RESULTS: We have examined the ACP specificity of the Streptomyces glaucescens FabD and shown that it reacts specifically with monomeric forms of ACP, with comparable k(cat)/K(M) values for ACPs from both type II PKS and FAS systems. Incubations of tetracenomycin ACP (TcmM) with the Escherichia coli FAS ACP (AcpP) unexpectedly revealed that, in addition to the self-malonylation process, TcmM can catalyze the malonylation of AcpP. The k(cat)/K(M) value for the TcmM-catalyzed malonylation of S. glaucescens FAS ACP is two orders of magnitude smaller than that observed for the FabD-catalyzed process.

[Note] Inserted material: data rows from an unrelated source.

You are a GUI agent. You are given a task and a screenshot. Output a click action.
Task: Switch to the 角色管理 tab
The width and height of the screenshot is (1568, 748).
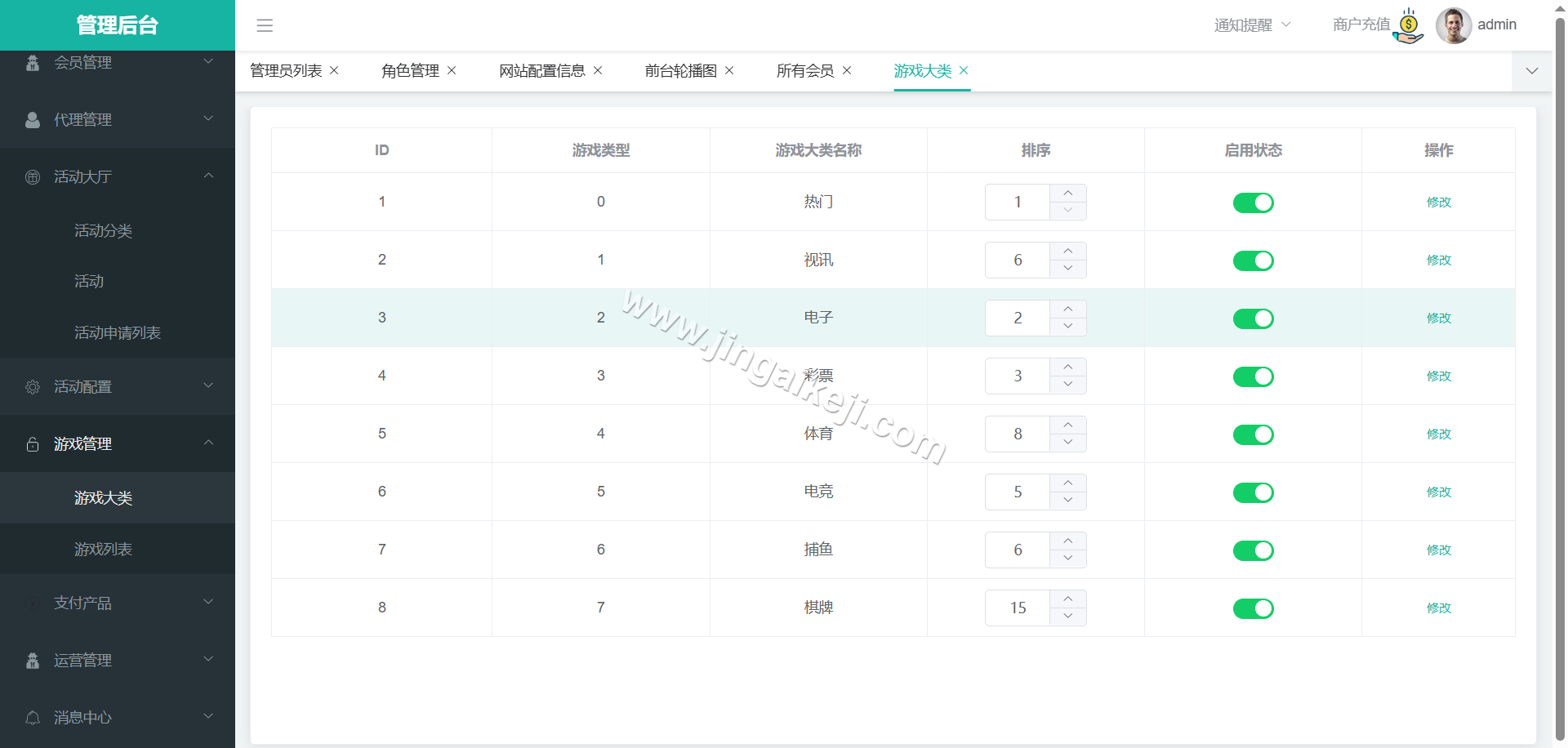pyautogui.click(x=409, y=71)

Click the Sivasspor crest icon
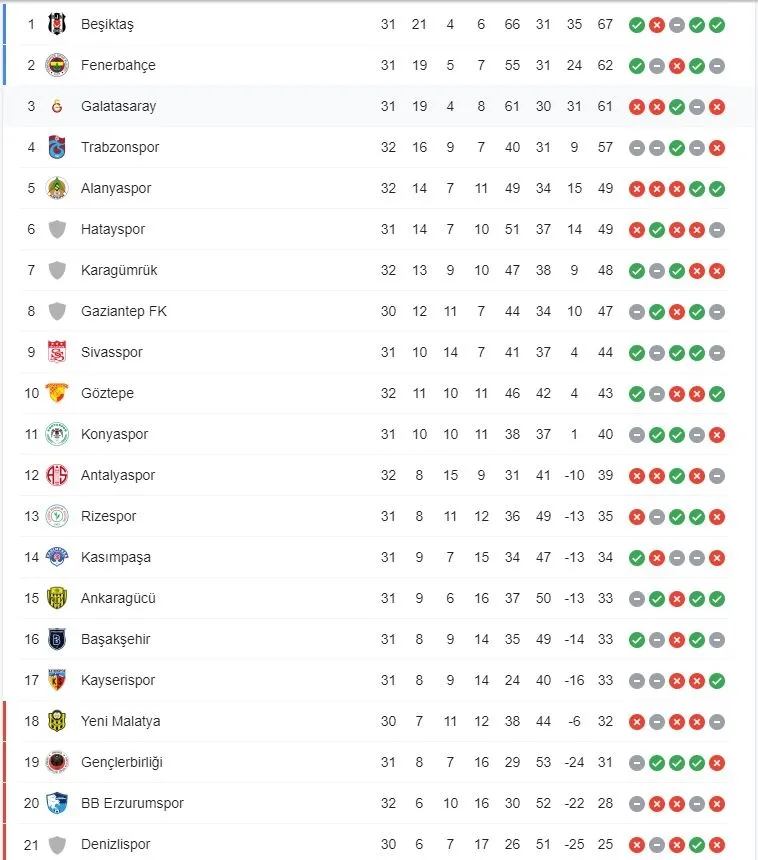(x=57, y=352)
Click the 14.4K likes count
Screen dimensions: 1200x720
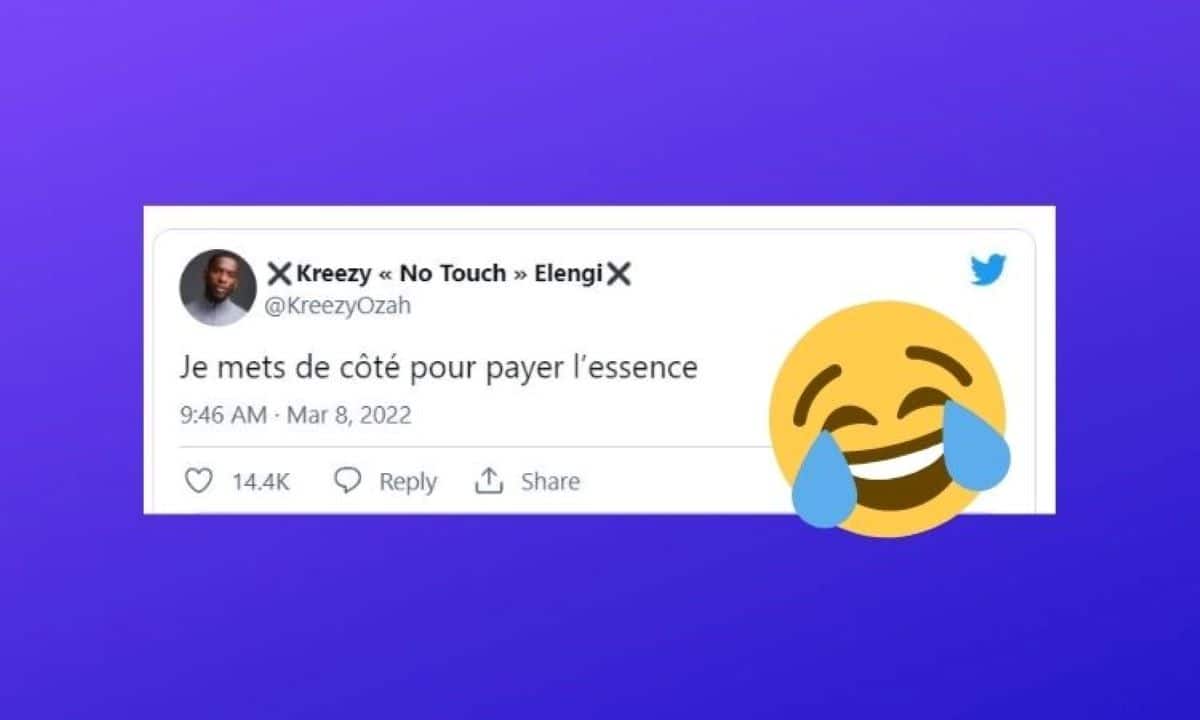click(261, 482)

CONCLUSIONS: The ability of a PKS ACP to catalyze malonylation of a FAS ACP is a surprising finding and demonstrates for the first time that PKS ACPs and FabD can catalyze the same reaction. The differences in the catalytic efficiency of these two proteins rationalizes in vitro observations that FabD-independent polyketide biosynthesis proceeds only at high concentrations of a PKS ACP.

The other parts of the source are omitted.